Even as automation becomes more sophisticated, human oversight remains essential. Observability tools must make it easy for CX teams to conduct manual reviews, investigate anomalies, and ensure the system continues to meet quality standards.
Scoring AI agents like human agents
Contact centers have long relied on structured quality assurance programs to evaluate human agents and guide performance improvement. Conversations are reviewed, scored, and used to identify coaching opportunities.
AI agents should be evaluated with the same rigor. A comprehensive scoring framework should assess not only accuracy, but also experience quality.
For example, a conversation might technically resolve the customer’s request but still create unnecessary friction. Perhaps the AI agent asked the customer to repeat information multiple times, or it failed to recognize a conversational cue indicating frustration.
These details matter. Customer experience is shaped not just by whether a problem is solved, but how smoothly the resolution occurs.

A holistic scoring model should incorporate factors such as:
- Whether the customer’s goals were achieved
- Whether the agent provided accurate and grounded information
- Whether the conversation flowed naturally
- Whether the customer encountered friction or delays
- Whether the AI escalated appropriately when needed
By assigning a unified quality score to every automated interaction, CX leaders gain a clear picture of how their AI agents are performing across the board.

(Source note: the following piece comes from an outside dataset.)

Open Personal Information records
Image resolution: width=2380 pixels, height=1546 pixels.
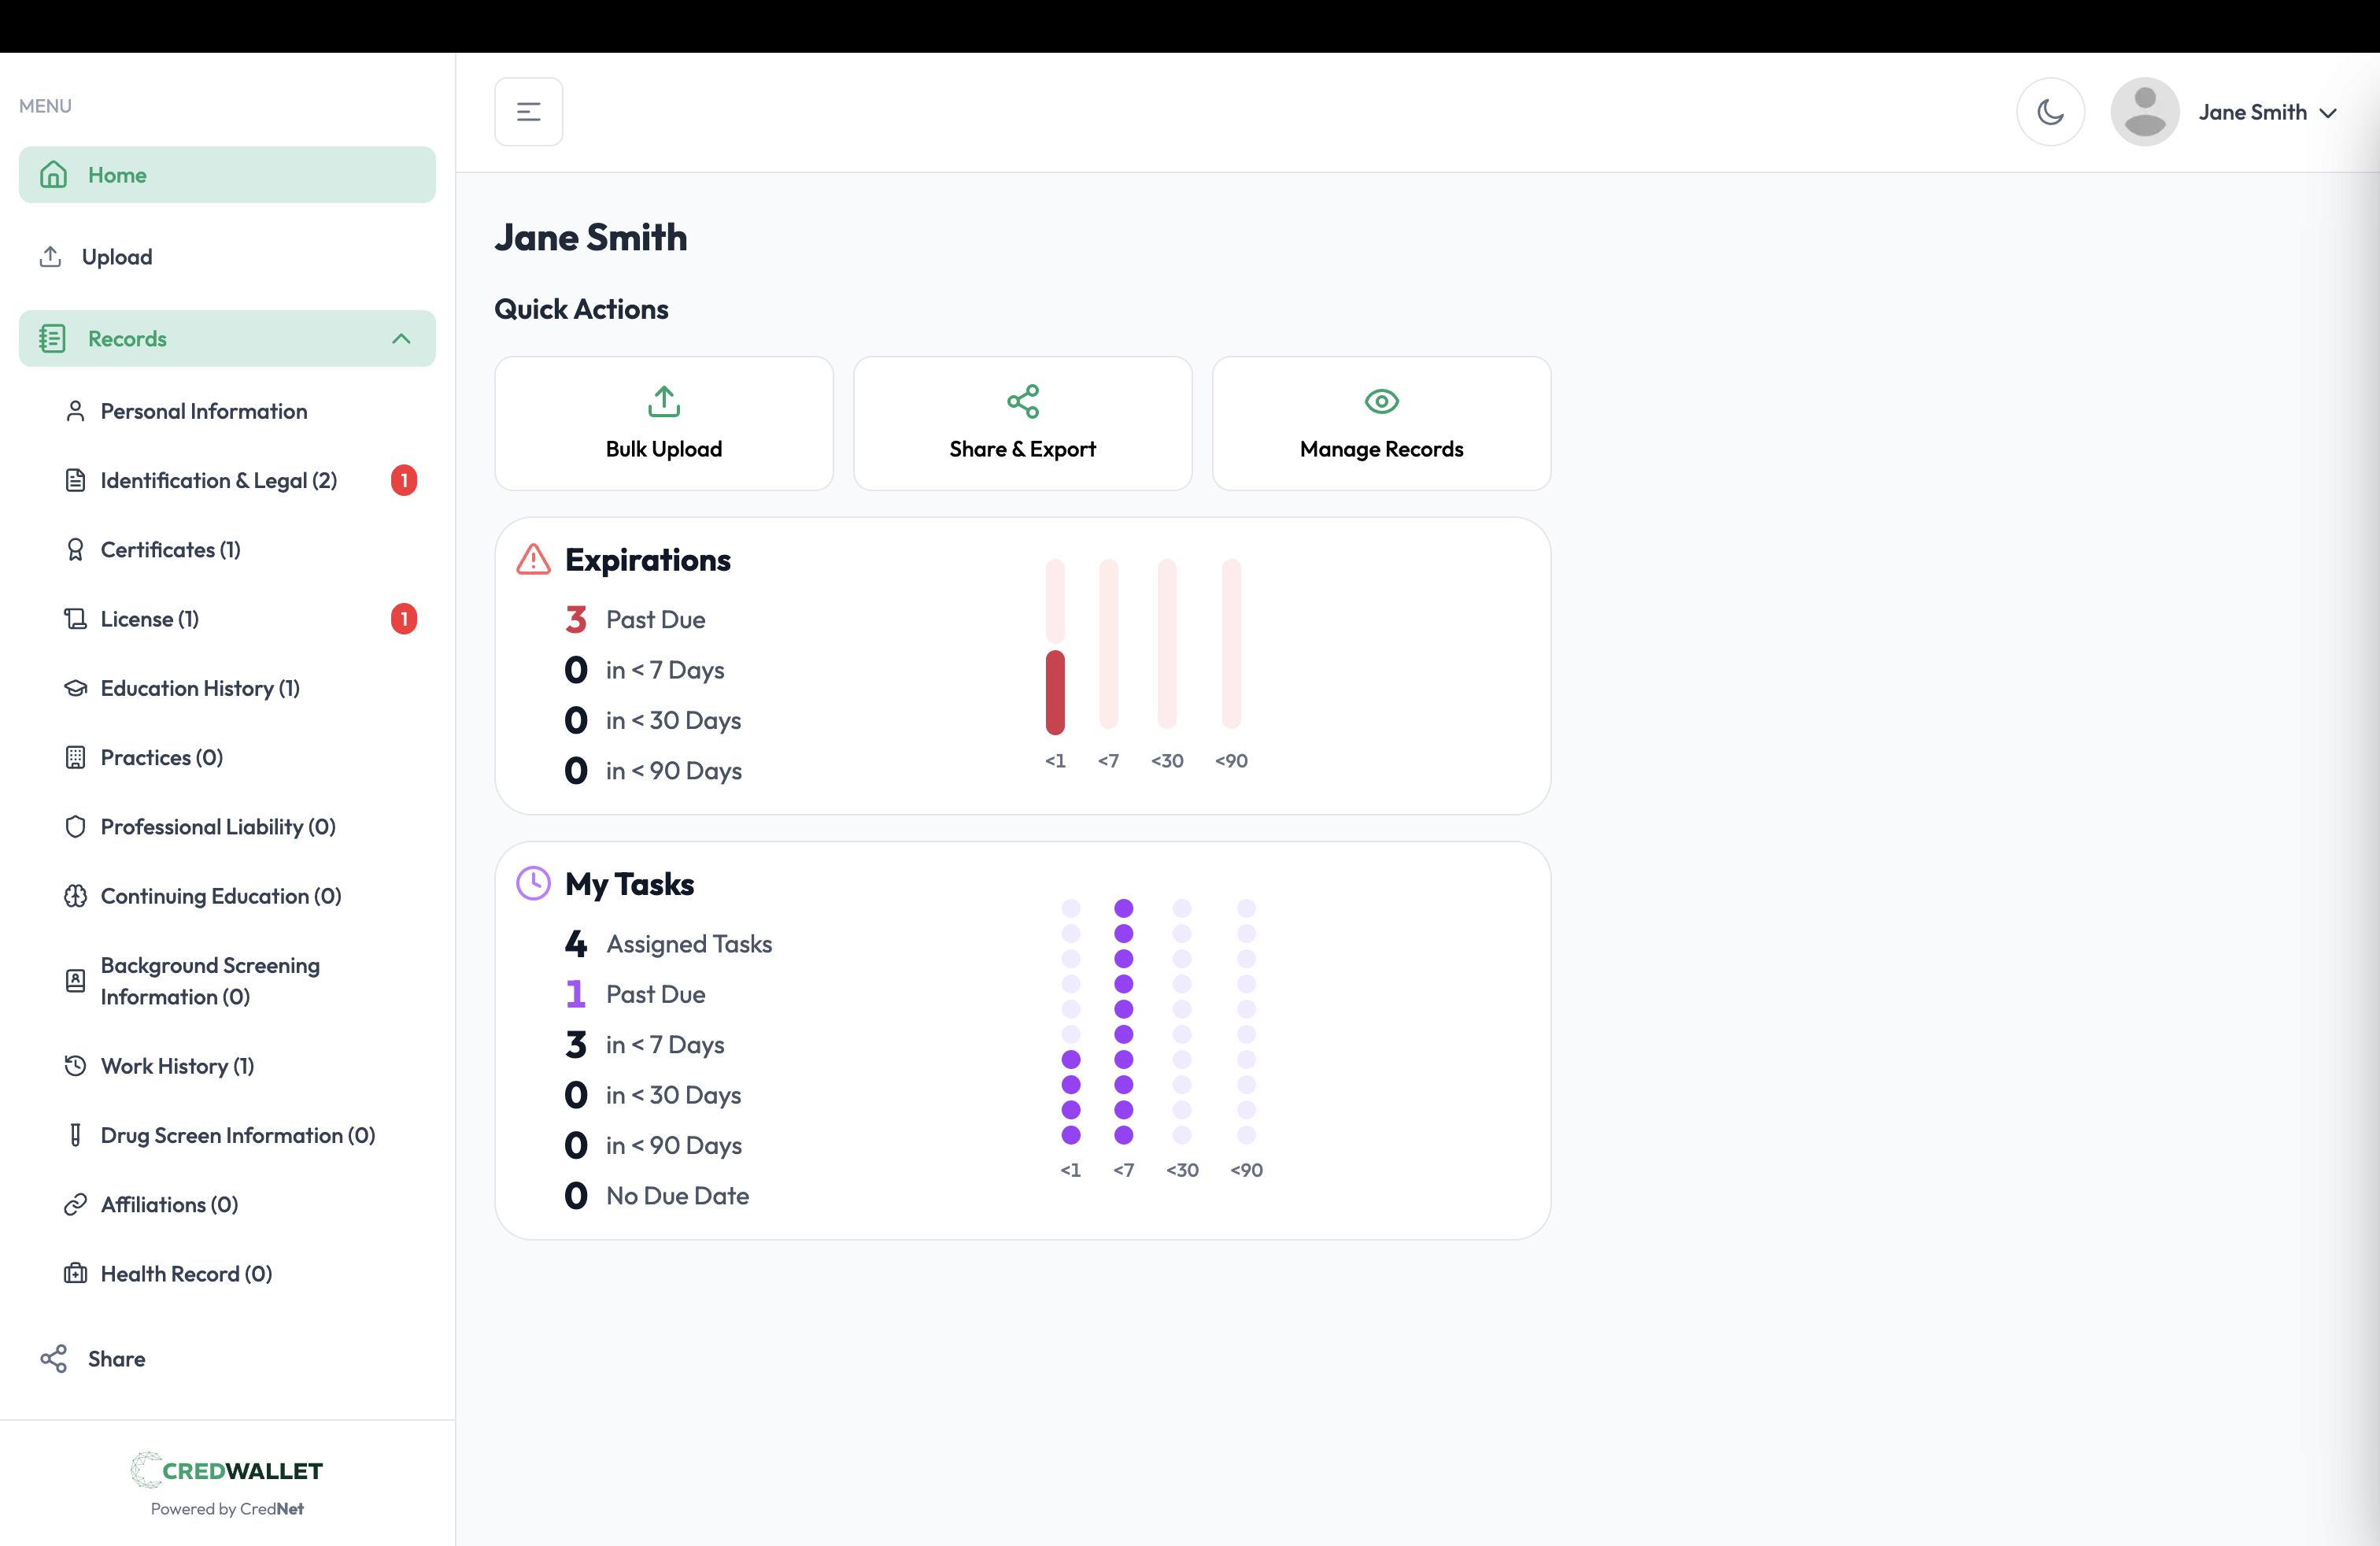pos(203,411)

Low-scoring conversations can then be flagged for human review, allowing teams to identify patterns and make targeted improvements. Over time, this creates a continuous feedback loop that strengthens both the AI system and the customer experience.
Rethinking what success looks like
As AI agents become more capable, the metrics used to evaluate them must evolve as well.
Containment alone cannot capture the complexity of modern automated interactions. It tells you whether the AI handled the conversation – but not whether it handled it well.
A more meaningful evaluation framework focuses on value delivered and experience quality. By measuring goal completion, enforcing strong guardrails, enabling deep observability, and applying comprehensive quality scoring, CX leaders can gain a far more accurate understanding of their AI agents’ performance.
In doing so, they shift the conversation away from simple deflection metrics and toward a more important question:
Is the AI actually making the customer experience better?
When that becomes the standard for success, AI agents stop being tools for reducing workload and start becoming engines for delivering real value—to both customers and the business.